This quick recipe has become a fridge staple for me. Good straight from the jar, tasty in cocktails too.
Via The Beeroness |
Originally posted by The Beeroness as the topping for a crostini appetizer: Goat Cheese Crostini with Beer Pickled Jalapenos and Mangos. I prefer just the pickled goods.
Ingredients:
3/4 cup apple cider vinegar
3/4 cup pale ale beer
2 tbs sugar
1 tbs salt
2 ice cubes (about 2-3 tbs water)
2 large jalapenos, thinly sliced*
1 large mango, peeled and sliced julienne
1 sour dough baguette, sliced
4 wt oz Chevre goat cheese
3 tbs raw honey
2 tsp smoked maldon salt
Method:
- In a pot over medium high heat add the vinegar, beer, sugar and salt.
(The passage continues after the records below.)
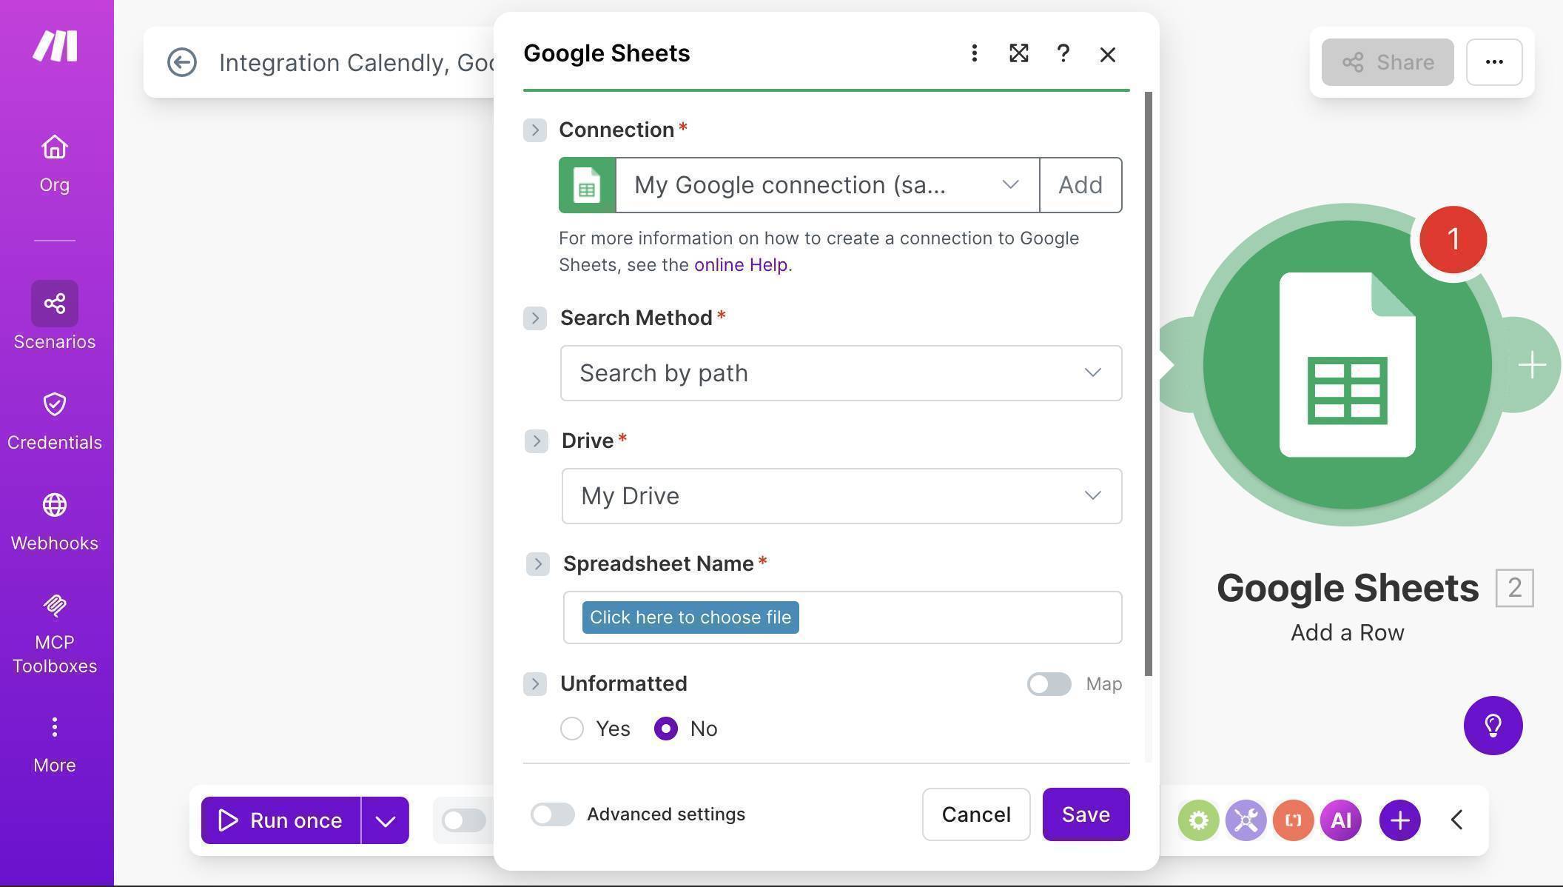Open the More menu in the sidebar
Screen dimensions: 1563x887
[54, 740]
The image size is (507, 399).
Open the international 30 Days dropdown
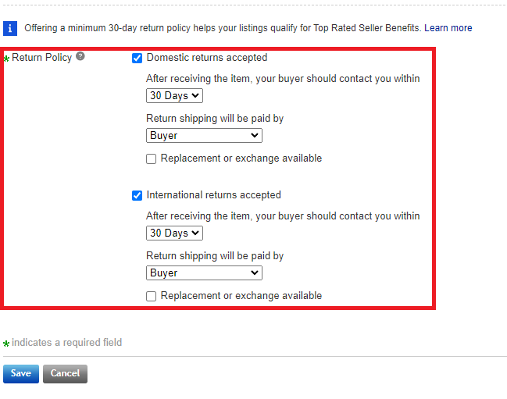(x=174, y=233)
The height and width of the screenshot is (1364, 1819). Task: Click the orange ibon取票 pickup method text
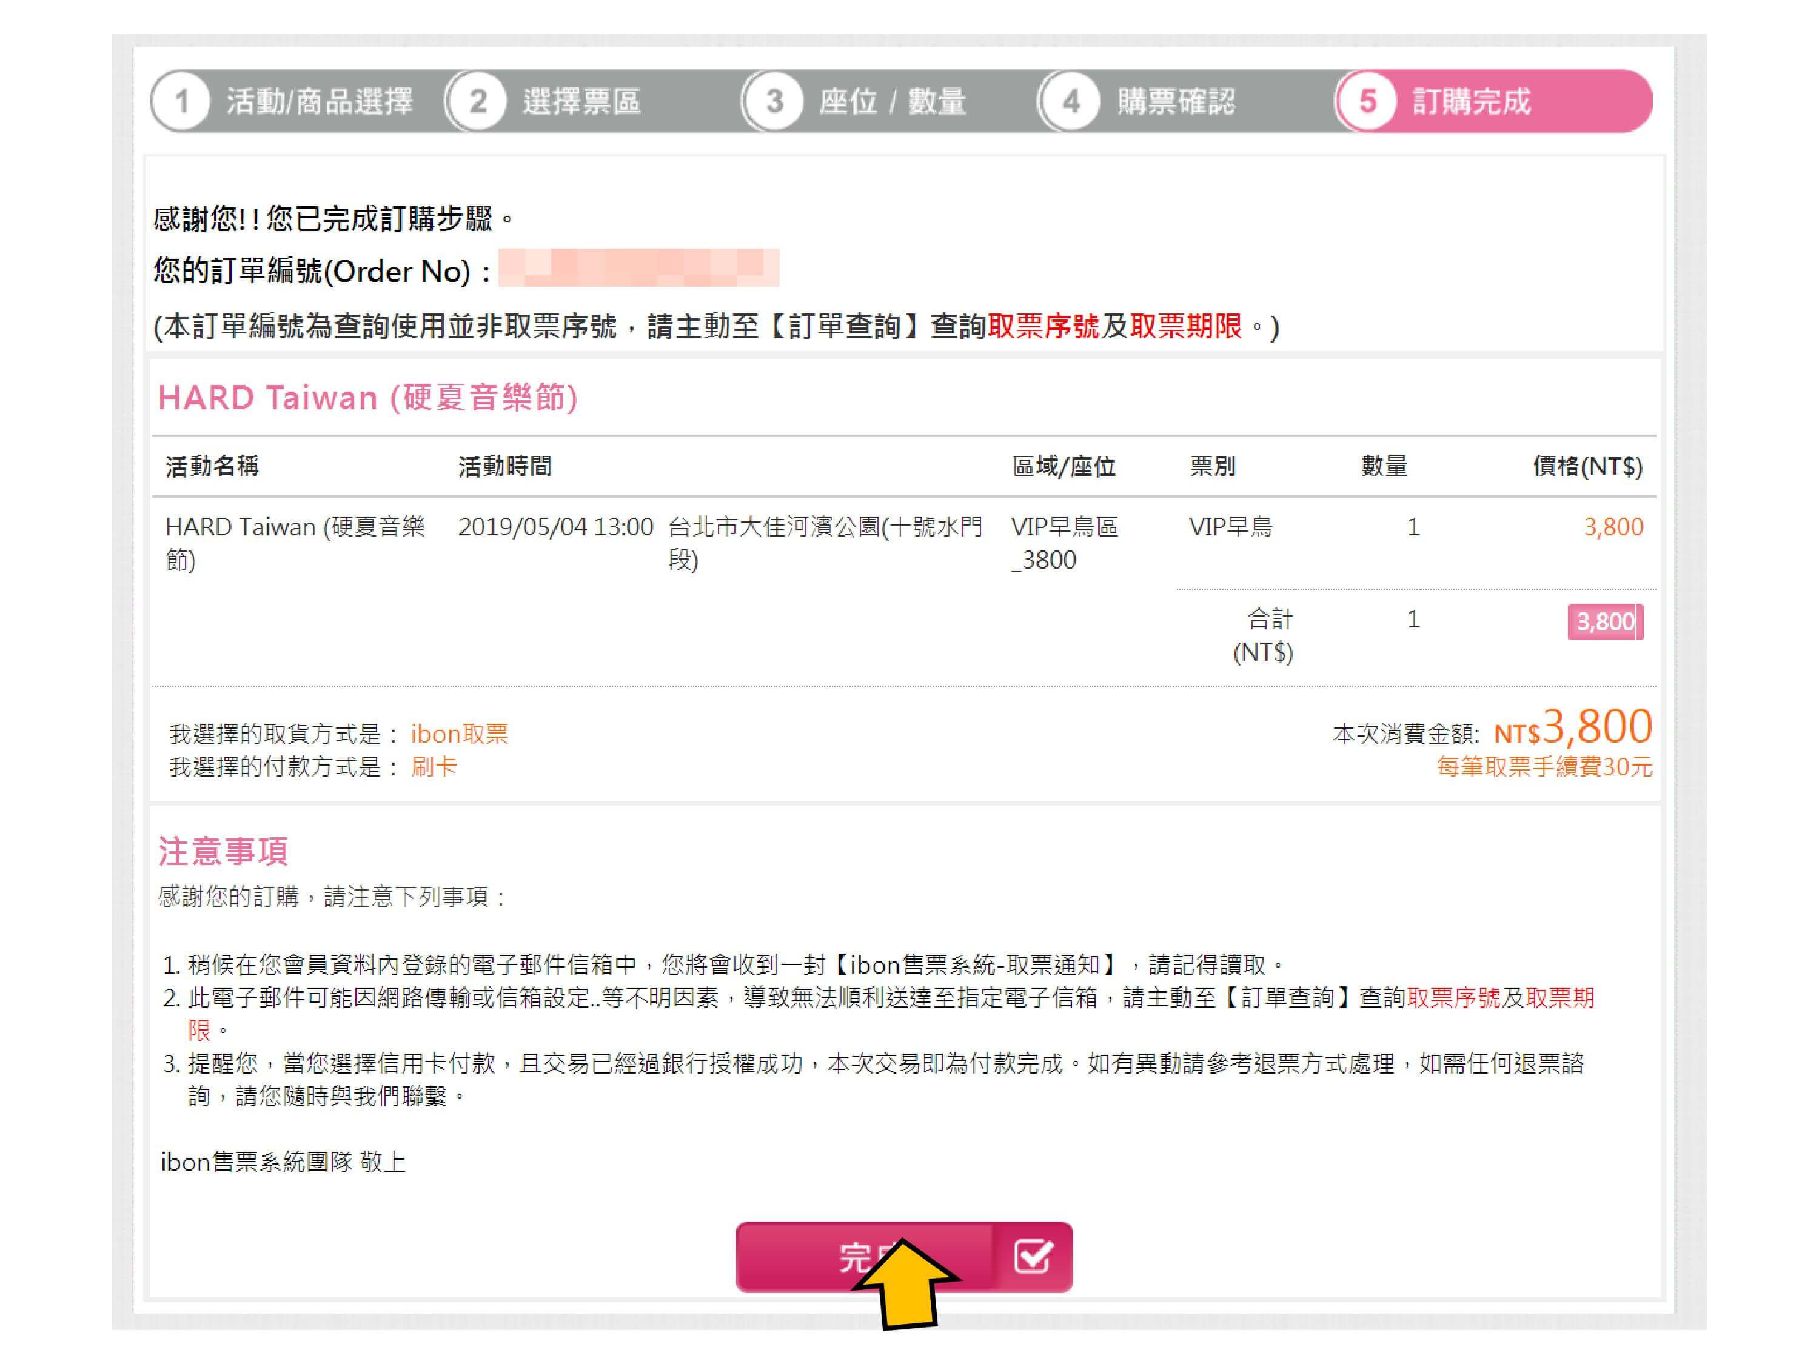pos(459,733)
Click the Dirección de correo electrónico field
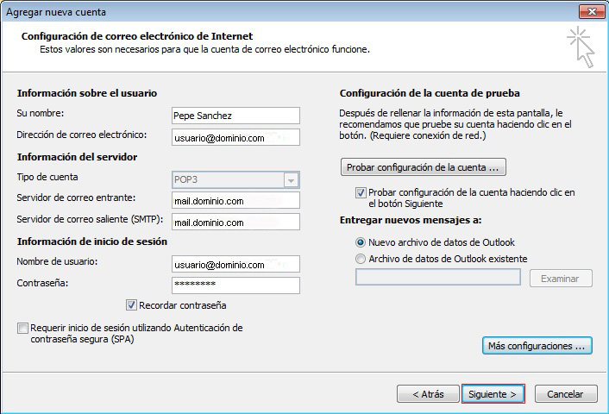The height and width of the screenshot is (414, 609). point(235,137)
Stir until the sugar and salt have dissolved, remove from heat.
- Add the ice cubes and stir until melted and the liquid has reached about room temperature.
- Add the jalapenos and mangos to a small bowl (use separate bowls if you want the mangos not to be spicy, if you pickled them together the mangos will also have heat), pour the liquid over the jalapenos and mangos, cover and refrigerate for at least 1 hour
Created whenever I run out of the current batch.